As the climate emergency heightens Australian corporates are yielding to pressure to make climate related disclosures and statements.
Companies, however, will need to be careful when making disclosures and commitments as they can give rise to liability risks where such commitments are considered misleading or deceptive under the Australian Consumer Law; Corporations Act and ASIC Act 2001.
Potentially misleading disclosures and claims in the environmental or climate change context could be seen as ‘greenwashing’, a term which involves making an unsubstantiated or misleading claim about the environmental status of a business or the environmental benefits of a product, service, technology or company practice.
In November 2021 courts in Australia granted a shareholder access to the Commonwealth Bank of Australia’s internal documentation to check if the bank complied with its own climate change policy in lending to oil and gas projects.
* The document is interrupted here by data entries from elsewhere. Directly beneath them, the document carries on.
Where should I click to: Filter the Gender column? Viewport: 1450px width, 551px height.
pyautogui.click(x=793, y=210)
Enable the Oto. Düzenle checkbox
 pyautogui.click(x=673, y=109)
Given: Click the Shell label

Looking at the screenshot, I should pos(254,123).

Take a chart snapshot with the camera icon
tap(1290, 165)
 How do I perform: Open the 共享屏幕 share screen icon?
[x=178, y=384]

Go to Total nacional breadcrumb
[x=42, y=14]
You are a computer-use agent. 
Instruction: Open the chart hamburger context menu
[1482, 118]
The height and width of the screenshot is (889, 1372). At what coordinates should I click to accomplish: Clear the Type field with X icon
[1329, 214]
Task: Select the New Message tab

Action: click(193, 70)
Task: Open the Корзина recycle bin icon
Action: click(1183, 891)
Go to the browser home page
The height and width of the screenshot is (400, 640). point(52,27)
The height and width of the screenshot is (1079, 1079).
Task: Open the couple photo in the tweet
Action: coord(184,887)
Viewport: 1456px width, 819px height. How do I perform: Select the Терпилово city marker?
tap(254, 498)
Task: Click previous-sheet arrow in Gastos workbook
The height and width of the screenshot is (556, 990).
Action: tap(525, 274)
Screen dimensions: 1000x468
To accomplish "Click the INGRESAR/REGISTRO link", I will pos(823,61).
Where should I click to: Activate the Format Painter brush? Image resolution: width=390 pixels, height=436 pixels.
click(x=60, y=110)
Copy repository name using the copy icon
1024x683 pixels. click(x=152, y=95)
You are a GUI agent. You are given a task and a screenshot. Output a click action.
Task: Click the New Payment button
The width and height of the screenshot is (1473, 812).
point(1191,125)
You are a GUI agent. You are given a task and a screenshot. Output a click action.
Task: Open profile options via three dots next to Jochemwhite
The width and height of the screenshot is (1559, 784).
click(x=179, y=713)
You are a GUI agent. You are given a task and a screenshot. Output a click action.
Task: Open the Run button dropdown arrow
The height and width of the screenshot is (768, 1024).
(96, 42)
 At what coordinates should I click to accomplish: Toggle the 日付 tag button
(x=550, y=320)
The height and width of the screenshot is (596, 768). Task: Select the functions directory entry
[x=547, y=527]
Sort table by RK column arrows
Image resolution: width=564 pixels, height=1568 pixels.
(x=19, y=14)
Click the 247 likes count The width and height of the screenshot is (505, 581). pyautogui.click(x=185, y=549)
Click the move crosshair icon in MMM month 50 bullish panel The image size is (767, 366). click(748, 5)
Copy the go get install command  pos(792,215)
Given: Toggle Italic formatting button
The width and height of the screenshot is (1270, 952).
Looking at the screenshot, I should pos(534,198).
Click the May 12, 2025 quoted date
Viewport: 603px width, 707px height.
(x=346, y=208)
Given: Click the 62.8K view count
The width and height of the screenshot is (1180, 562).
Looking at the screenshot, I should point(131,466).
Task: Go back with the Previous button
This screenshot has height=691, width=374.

A further “test case” currently lodged in the Federal Court is the Australasian Centre for Corporate Responsibility’s (ACCR) challenge over Santos’ claims in its 2020 Annual Report that natural gas is a “clean fuel” and that Santos has a credible pathway to net zero emissions by 2040.
Actions like these and the increasing scrutiny of regulators, shareholders and activists on companies’ net zero commitments and green credentials, mean that it is critical that all statements made by companies, including in annual financial reports, director’s reports, marketing/advertising materials and disclosure documents are accurate and can be substantiated with materials and actions.